(Pixel coordinate grounding data)
+ + + + + + +

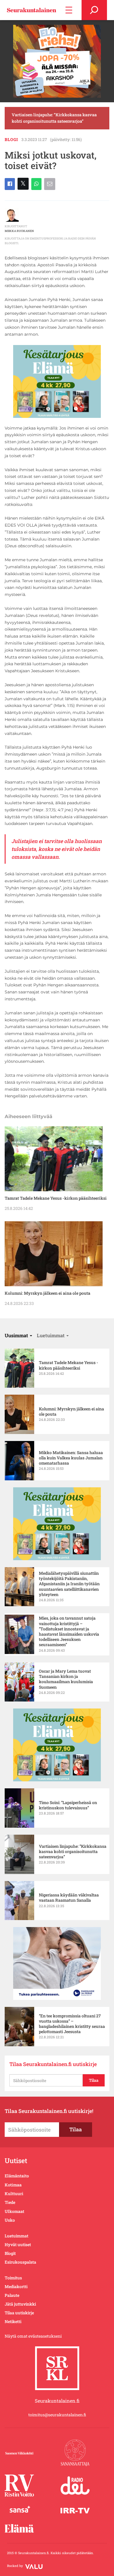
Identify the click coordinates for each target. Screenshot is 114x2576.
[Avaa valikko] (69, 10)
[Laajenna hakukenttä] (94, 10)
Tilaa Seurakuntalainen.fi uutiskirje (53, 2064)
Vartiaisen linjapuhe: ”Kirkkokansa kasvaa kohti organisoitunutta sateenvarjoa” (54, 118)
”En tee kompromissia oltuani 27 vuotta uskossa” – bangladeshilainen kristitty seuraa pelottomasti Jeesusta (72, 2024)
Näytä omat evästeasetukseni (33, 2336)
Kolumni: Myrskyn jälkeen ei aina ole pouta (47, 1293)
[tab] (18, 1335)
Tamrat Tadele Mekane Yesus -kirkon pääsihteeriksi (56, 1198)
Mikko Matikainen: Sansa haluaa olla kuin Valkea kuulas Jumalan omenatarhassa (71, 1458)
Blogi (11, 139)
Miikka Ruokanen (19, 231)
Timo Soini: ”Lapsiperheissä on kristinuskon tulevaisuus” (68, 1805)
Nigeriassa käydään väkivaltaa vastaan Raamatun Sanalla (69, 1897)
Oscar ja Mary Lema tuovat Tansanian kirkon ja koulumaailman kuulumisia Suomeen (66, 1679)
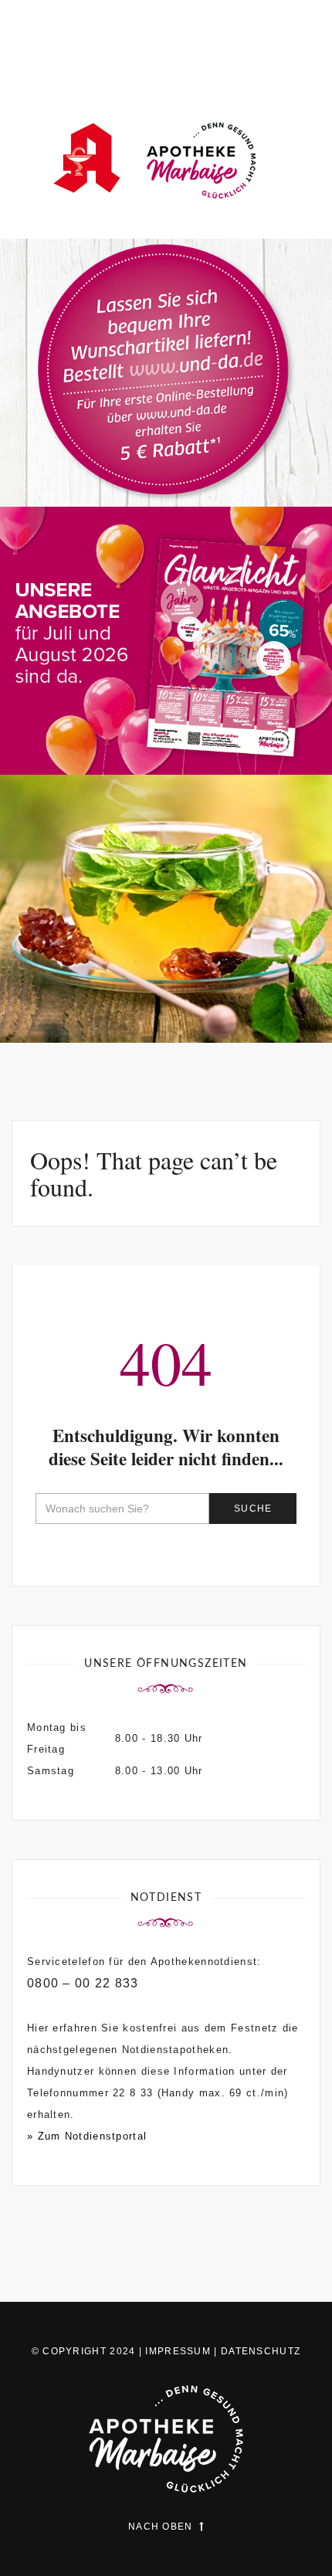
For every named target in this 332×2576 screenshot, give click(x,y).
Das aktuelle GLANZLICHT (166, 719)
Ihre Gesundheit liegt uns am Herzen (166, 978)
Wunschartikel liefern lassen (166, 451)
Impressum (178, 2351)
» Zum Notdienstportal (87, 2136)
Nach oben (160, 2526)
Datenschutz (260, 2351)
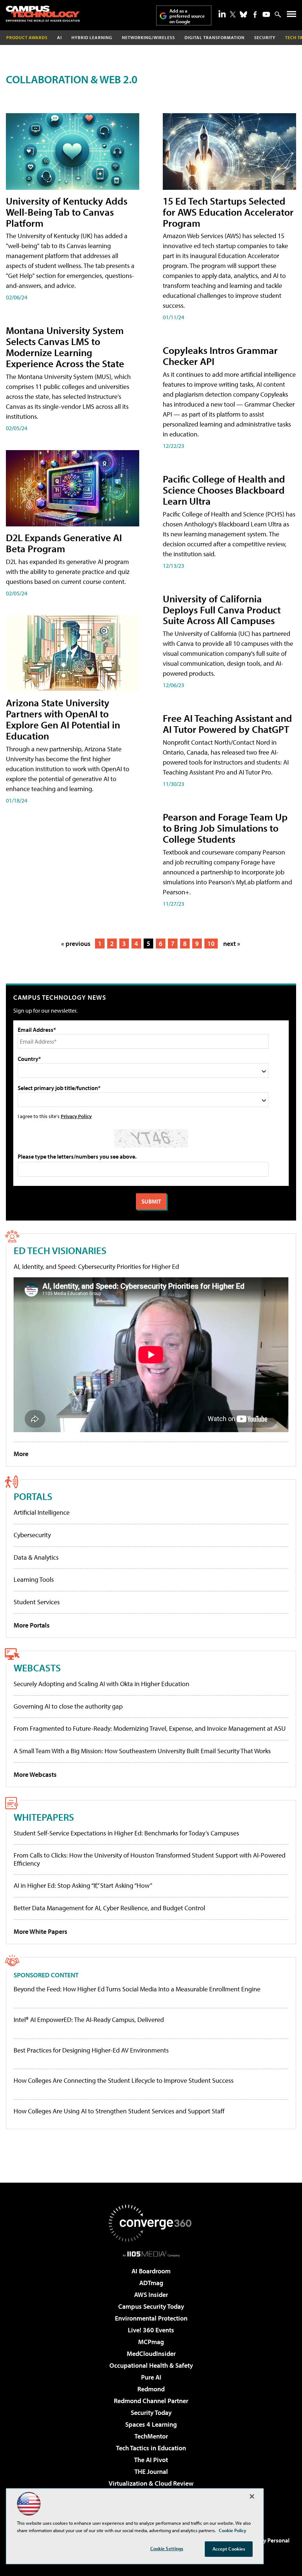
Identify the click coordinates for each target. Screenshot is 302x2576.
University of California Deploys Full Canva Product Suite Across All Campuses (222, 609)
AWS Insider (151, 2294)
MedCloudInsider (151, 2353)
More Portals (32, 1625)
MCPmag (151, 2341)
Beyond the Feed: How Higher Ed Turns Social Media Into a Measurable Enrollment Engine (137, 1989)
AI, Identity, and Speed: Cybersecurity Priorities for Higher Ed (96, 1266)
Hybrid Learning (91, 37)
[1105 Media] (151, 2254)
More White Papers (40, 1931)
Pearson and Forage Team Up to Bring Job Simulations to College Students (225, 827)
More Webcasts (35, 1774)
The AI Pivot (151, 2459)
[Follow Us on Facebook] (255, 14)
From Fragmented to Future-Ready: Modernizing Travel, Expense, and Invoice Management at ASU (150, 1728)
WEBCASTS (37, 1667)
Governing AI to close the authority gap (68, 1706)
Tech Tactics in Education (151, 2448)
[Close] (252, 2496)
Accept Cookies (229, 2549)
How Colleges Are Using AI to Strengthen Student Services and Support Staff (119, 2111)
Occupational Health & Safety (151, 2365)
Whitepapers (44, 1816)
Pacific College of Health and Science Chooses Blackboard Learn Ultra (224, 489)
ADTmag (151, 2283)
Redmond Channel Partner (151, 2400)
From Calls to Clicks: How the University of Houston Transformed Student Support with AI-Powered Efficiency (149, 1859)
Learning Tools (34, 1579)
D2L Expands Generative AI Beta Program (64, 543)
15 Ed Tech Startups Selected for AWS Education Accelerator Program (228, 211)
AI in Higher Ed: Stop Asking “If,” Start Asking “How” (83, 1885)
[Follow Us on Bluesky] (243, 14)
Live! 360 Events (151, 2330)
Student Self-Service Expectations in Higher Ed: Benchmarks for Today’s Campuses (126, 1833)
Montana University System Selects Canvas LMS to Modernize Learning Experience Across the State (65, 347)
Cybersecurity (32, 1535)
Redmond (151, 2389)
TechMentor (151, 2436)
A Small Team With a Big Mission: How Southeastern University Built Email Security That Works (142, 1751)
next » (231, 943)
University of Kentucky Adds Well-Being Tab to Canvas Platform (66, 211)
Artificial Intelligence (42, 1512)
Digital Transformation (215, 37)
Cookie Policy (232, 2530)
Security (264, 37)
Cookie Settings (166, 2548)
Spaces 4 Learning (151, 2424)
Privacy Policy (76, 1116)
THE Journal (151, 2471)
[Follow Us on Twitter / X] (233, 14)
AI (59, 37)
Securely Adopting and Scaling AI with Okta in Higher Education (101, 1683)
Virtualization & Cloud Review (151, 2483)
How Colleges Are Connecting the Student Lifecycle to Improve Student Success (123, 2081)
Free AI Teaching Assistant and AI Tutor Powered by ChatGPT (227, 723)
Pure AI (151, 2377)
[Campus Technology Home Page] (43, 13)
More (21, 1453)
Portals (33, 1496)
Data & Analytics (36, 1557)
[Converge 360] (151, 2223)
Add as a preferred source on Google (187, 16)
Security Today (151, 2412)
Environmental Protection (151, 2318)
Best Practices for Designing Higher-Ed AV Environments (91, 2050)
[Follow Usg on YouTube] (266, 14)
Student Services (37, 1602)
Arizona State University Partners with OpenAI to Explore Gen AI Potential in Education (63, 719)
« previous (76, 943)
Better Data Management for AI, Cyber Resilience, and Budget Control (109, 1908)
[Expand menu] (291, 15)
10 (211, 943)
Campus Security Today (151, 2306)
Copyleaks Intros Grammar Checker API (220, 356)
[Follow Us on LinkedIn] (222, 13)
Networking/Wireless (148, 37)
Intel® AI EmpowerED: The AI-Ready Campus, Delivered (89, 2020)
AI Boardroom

+ + + + + + +

● What you are asked to do: Set down every entry exactly as it appears, but skip the pictures.

● Result for this task:
Identify the click coordinates for each target. Screenshot is 114x2576.
[Avaa valikko] (69, 10)
[Laajenna hakukenttä] (94, 10)
Tilaa Seurakuntalainen.fi uutiskirje (53, 2064)
Vartiaisen linjapuhe: ”Kirkkokansa kasvaa kohti organisoitunutta sateenvarjoa” (54, 118)
”En tee kompromissia oltuani 27 vuotta uskossa” – bangladeshilainen kristitty seuraa pelottomasti Jeesusta (72, 2024)
Näytä omat evästeasetukseni (33, 2336)
Kolumni: Myrskyn jälkeen ei aina ole pouta (47, 1293)
[tab] (18, 1335)
Tamrat Tadele Mekane Yesus -kirkon pääsihteeriksi (56, 1198)
Mikko Matikainen: Sansa haluaa olla kuin Valkea kuulas Jumalan omenatarhassa (71, 1458)
Blogi (11, 139)
Miikka Ruokanen (19, 231)
Timo Soini: ”Lapsiperheissä on kristinuskon tulevaisuus” (68, 1805)
Nigeriassa käydään väkivaltaa vastaan Raamatun Sanalla (69, 1897)
Oscar ja Mary Lema tuovat Tansanian kirkon ja koulumaailman kuulumisia Suomeen (66, 1679)
For every named target in this 332×2576 screenshot, give click(x,y).
Das aktuelle GLANZLICHT (166, 719)
Ihre Gesundheit liegt uns am Herzen (166, 978)
Wunschartikel liefern lassen (166, 451)
Impressum (178, 2351)
» Zum Notdienstportal (87, 2136)
Nach oben (160, 2526)
Datenschutz (260, 2351)
Identify the click coordinates for each target. Screenshot is 302x2576.
University of California Deploys Full Canva Product Suite Across All Campuses (222, 609)
AWS Insider (151, 2294)
MedCloudInsider (151, 2353)
More Portals (32, 1625)
MCPmag (151, 2341)
Beyond the Feed: How Higher Ed Turns Social Media Into a Measurable Enrollment Engine (137, 1989)
AI, Identity, and Speed: Cybersecurity Priorities for Higher Ed (96, 1266)
Hybrid Learning (91, 37)
[1105 Media] (151, 2254)
More White Papers (40, 1931)
Pearson and Forage Team Up to Bring Job Simulations to College Students (225, 827)
More Webcasts (35, 1774)
The AI Pivot (151, 2459)
[Follow Us on Facebook] (255, 14)
From Fragmented to Future-Ready: Modernizing Travel, Expense, and Invoice Management at ASU (150, 1728)
WEBCASTS (37, 1667)
Governing AI to close the authority gap (68, 1706)
Tech Tactics in Education (151, 2448)
[Close] (252, 2496)
Accept Cookies (229, 2549)
How Colleges Are Using AI to Strengthen Student Services and Support Staff (119, 2111)
Occupational Health & Safety (151, 2365)
Whitepapers (44, 1816)
Pacific College of Health and Science Chooses Blackboard Learn Ultra (224, 489)
ADTmag (151, 2283)
Redmond Channel Partner (151, 2400)
From Calls to Clicks: How the University of Houston Transformed Student Support with AI-Powered Efficiency (149, 1859)
Learning Tools (34, 1579)
D2L Expands Generative AI Beta Program (64, 543)
15 Ed Tech Startups Selected for AWS Education Accelerator Program (228, 211)
AI in Higher Ed: Stop Asking “If,” Start Asking “How” (83, 1885)
[Follow Us on Bluesky] (243, 14)
Live! 360 Events (151, 2330)
Student Self-Service Expectations in Higher Ed: Benchmarks for Today’s Campuses (126, 1833)
Montana University System Selects Canvas LMS to Modernize Learning Experience Across the State (65, 347)
Cybersecurity (32, 1535)
Redmond (151, 2389)
TechMentor (151, 2436)
A Small Team With a Big Mission: How Southeastern University Built Email Security That Works (142, 1751)
next » (231, 943)
University of Kentucky Adds Well-Being Tab to Canvas Platform (66, 211)
Artificial Intelligence (42, 1512)
Digital Transformation (215, 37)
Cookie Policy (232, 2530)
Security (264, 37)
Cookie Settings (166, 2548)
Spaces 4 Learning (151, 2424)
Privacy Policy (76, 1116)
THE Journal (151, 2471)
[Follow Us on Twitter / X] (233, 14)
AI (59, 37)
Securely Adopting and Scaling AI with Okta in Higher Education (101, 1683)
Virtualization & Cloud Review (151, 2483)
How Colleges Are Connecting the Student Lifecycle to Improve Student Success (123, 2081)
Free AI Teaching Assistant and AI Tutor Powered by ChatGPT (227, 723)
Pure AI (151, 2377)
[Campus Technology Home Page] (43, 13)
More (21, 1453)
Portals (33, 1496)
Data & Analytics (36, 1557)
[Converge 360] (151, 2223)
Add as a preferred source on Google (187, 16)
Security Today (151, 2412)
Environmental Protection (151, 2318)
Best Practices for Designing Higher-Ed AV Environments (91, 2050)
[Follow Usg on YouTube] (266, 14)
Student Services (37, 1602)
Arizona State University Partners with OpenAI to Explore Gen AI Potential in Education (63, 719)
« previous (76, 943)
Better Data Management for AI, Cyber Resilience, and Budget Control (109, 1908)
[Expand menu] (291, 15)
10 (211, 943)
Campus Security Today (151, 2306)
Copyleaks Intros Grammar Checker API (220, 356)
[Follow Us on LinkedIn] (222, 13)
Networking/Wireless (148, 37)
Intel® AI EmpowerED: The AI-Ready Campus, Delivered (89, 2020)
AI Boardroom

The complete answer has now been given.